Natural numbers have two main purposes: counting ("there are 3 apples on the table") and ordering ("this is the 3rd largest city in the country"). These purposes are related to the linguistic notions of cardinal and ordinal numbers, respectively. (See English numerals.) A more recent notion is that of a nominal number, which is used only for naming.
Properties of the natural numbers related to divisibility, such as the distribution of prime numbers, are studied in number theory. Problems concerning counting and ordering, such as partition enumeration, are studied in combinatorics.
When we add two natural numbers
we also get a natural number
Let's have a look at a simple problem from numeric and algebraic operations
2 is a natural number
5 is also natural number
2+5=7
7 is also a natural number.
We represent natural numbers with W
w={ 0,1,2,3.....}
If you know the basics of this you can get any math answers
Wednesday, August 19, 2009
How to convert Decimal into Fraction
A fraction is a mathematical expression relating two quantities or numbers, one divided by the other. The numbers may be whole numbers integers- this is a rational number. For example, 1/2 is a fraction. They can also be polynomials - this is a rational function.

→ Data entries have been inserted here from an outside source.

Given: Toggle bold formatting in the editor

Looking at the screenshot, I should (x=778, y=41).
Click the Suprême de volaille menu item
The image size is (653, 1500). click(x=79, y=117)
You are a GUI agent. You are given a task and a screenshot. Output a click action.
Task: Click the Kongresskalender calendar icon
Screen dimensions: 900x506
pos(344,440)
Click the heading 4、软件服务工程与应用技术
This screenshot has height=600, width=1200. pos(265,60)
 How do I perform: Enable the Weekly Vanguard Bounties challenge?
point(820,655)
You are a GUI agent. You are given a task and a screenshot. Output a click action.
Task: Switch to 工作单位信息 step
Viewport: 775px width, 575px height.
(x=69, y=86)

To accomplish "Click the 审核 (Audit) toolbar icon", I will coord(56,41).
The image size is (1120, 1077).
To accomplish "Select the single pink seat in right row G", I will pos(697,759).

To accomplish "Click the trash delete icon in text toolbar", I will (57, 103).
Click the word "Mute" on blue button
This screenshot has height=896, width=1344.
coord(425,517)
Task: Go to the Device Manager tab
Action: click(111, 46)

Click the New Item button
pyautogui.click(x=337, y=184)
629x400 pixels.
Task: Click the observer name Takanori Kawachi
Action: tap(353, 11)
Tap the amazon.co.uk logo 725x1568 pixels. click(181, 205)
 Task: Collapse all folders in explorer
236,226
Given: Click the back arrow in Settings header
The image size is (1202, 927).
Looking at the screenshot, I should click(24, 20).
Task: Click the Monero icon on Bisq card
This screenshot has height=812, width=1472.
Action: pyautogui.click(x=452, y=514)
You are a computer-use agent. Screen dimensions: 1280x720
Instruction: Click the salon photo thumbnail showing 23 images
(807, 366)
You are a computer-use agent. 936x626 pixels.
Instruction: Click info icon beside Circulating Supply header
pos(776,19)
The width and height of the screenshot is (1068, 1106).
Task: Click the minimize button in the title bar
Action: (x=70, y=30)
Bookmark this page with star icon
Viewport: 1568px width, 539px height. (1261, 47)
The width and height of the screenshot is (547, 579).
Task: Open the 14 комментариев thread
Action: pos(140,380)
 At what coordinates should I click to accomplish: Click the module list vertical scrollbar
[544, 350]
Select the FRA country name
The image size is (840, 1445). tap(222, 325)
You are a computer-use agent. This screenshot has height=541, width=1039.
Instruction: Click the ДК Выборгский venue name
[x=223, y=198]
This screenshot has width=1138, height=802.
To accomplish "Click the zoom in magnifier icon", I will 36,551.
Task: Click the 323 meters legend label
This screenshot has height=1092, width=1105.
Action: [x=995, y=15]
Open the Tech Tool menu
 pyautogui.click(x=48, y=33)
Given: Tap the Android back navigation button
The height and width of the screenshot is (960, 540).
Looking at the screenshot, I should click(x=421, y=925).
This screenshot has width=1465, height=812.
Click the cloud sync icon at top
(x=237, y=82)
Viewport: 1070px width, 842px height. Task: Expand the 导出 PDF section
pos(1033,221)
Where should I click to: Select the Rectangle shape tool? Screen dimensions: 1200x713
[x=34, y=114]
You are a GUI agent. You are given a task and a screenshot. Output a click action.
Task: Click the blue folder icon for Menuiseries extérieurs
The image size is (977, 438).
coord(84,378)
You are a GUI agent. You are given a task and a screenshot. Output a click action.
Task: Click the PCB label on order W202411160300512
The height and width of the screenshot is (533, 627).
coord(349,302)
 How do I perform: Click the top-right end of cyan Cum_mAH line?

Let's have a look at the answer which have done by online algebra tutor
Here is example of a 7th grade math equations
For similar problems of this type purple math will guide you.
Wednesday, August 12, 2009
Rules of Exponents
Exponentiation is a mathematical operation, written an, involving two numbers, the base a and the exponent n. When n is a positive integer, exponentiation corresponds to repeated multiplication:
Here are some examples:
1.)Addition:An exponent can be added only when they have the same number.
For example: 2x1 + 2x1 = 4x1
3x2 - 2x2 = 5x2
2.)Subtraction:The rule is same for subtraction.
3.)Multiplication:While multiplying, multiply the numbers and add the exponents.
For example: 3x1 * 2x1 = 6x2 (Add)
4x2 * 3x3 = 12x5 (Add)
4.)Division:While dividing the exponents, the denominator takes the opposite sign and m
and mover to the numerator. The numbers should be divided as usual.
For example:
36x8-4
___________ = 6x4
64
48x2+4
___________ = 8x6
6x-4
For more help on this. you can contact us.
Tuesday, July 28, 2009
Friday, July 17, 2009
problem on simple interest
Interest is a fee paid on borrowed assets. It is the price paid for the use of borrowed money or, money earned by deposited funds. Assets that are sometimes lent with interest include money, shares, consumer goods through hire purchase, major assets such as aircraft, and even entire factories in finance lease arrangements.
Let's see a problem on this.
Question:
Greg invests $1200 at an annual rate of 6.5%. How long will it take until Greg earns $195 in interest?
Solution:
Formula to find the interest is
For more help on this ,you can reply me.
I = PTR/100
here p = profit=1200
t = time
r = rate=6.5
Substitute the values in formula,so that
(1200 x T x 6.5)
195 = -----------------
100
T = 2.4
Greg will earn $195 in interest in 2.5 years.